You are viewing a plain text version of this content. The canonical link for it is here.

Posted to user@flink.apache.org by Kamil ty <ka...@gmail.com> on 2021/12/02 23:11:50 UTC

Pyflink/Flink Java parquet streaming file sink for a dynamic schema stream

Hello,

I'm wondering if there is a possibility to create a parquet streaming file
sink in Pyflink (in Table API) or in Java Flink (in Datastream api).

To give an example of the expected behaviour. Each element of the stream is
going to contain a json string. I want to save this stream to parquet files
without having to explicitly define the schema/types of the messages (also
using a single sink).

If this is possible, (might be in Java Flink using a custom
ParquetBulkWriterFactory etc.) any direction for the implementation would
be appreciated.

Best regards
Kamil

Re: Pyflink/Flink Java parquet streaming file sink for a dynamic schema stream

Posted by Georg Heiler <ge...@gmail.com>.

Hi,

the schema of the after part depends on each table i.e. holds different
columns for each table.
So do you receive debezium changelog statements for all/ >1 table? I.e. is
the schema in the after part different?

Best,
Georg

Am Fr., 3. Dez. 2021 um 08:35 Uhr schrieb Kamil ty <ka...@gmail.com>:

> Yes the general JSON schema should follow a debezium JSON schema. The
> fields that need to be saved to the parquet file are in the "after" key.
>
> On Fri, 3 Dec 2021, 07:10 Georg Heiler, <ge...@gmail.com> wrote:
>
>> Do the JSONs have the same schema overall? Or is each potentially
>> structured differently?
>>
>> Best,
>> Georg
>>
>> Am Fr., 3. Dez. 2021 um 00:12 Uhr schrieb Kamil ty <ka...@gmail.com>:
>>
>>> Hello,
>>>
>>> I'm wondering if there is a possibility to create a parquet streaming
>>> file sink in Pyflink (in Table API) or in Java Flink (in Datastream api).
>>>
>>> To give an example of the expected behaviour. Each element of the stream
>>> is going to contain a json string. I want to save this stream to parquet
>>> files without having to explicitly define the schema/types of the messages
>>> (also using a single sink).
>>>
>>> If this is possible, (might be in Java Flink using a custom
>>> ParquetBulkWriterFactory etc.) any direction for the implementation would
>>> be appreciated.
>>>
>>> Best regards
>>> Kamil
>>>
>>

Re: Pyflink/Flink Java parquet streaming file sink for a dynamic schema stream

Posted by Georg Heiler <ge...@gmail.com>.

Do the JSONs have the same schema overall?

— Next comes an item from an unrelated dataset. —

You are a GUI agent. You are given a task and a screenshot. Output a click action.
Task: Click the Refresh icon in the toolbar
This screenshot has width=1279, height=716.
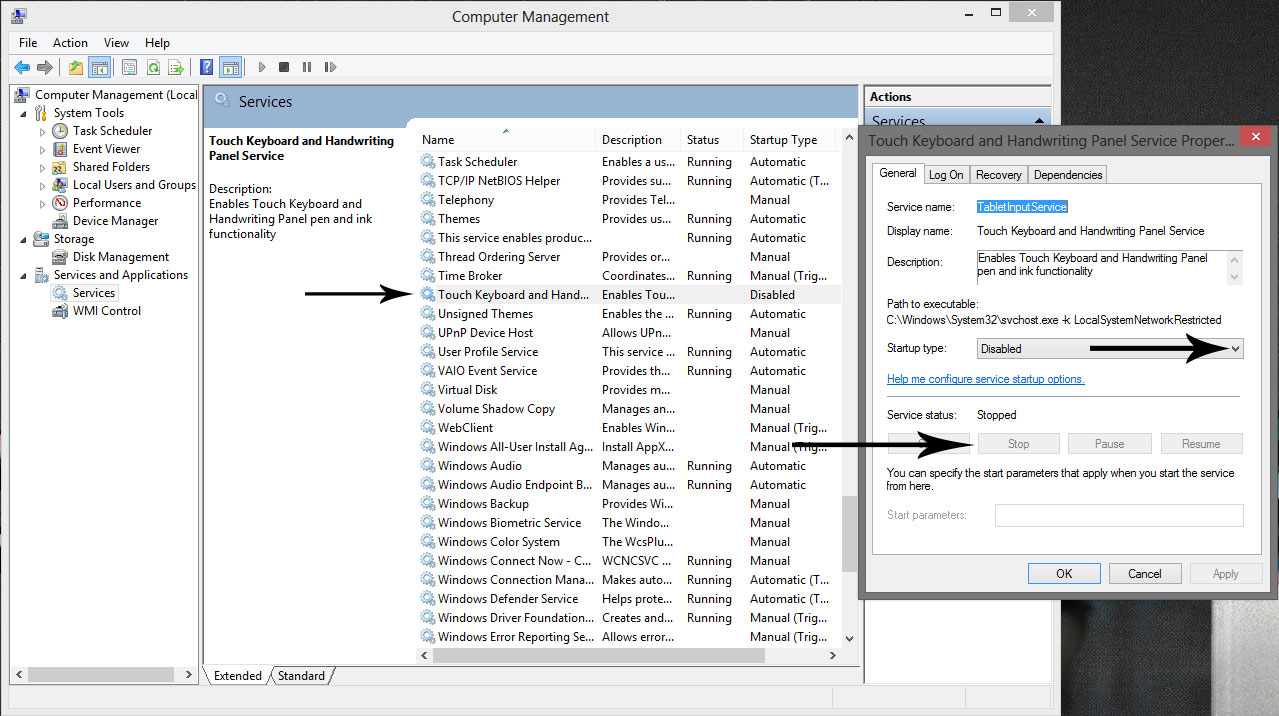tap(152, 67)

Or is each potentially
structured differently?

Best,
Georg

Am Fr., 3. Dez. 2021 um 00:12 Uhr schrieb Kamil ty <ka...@gmail.com>:

> Hello,
>
> I'm wondering if there is a possibility to create a parquet streaming file
> sink in Pyflink (in Table API) or in Java Flink (in Datastream api).
>
> To give an example of the expected behaviour. Each element of the stream
> is going to contain a json string. I want to save this stream to parquet
> files without having to explicitly define the schema/types of the messages
> (also using a single sink).
>
> If this is possible, (might be in Java Flink using a custom
> ParquetBulkWriterFactory etc.) any direction for the implementation would
> be appreciated.
>
> Best regards
> Kamil
>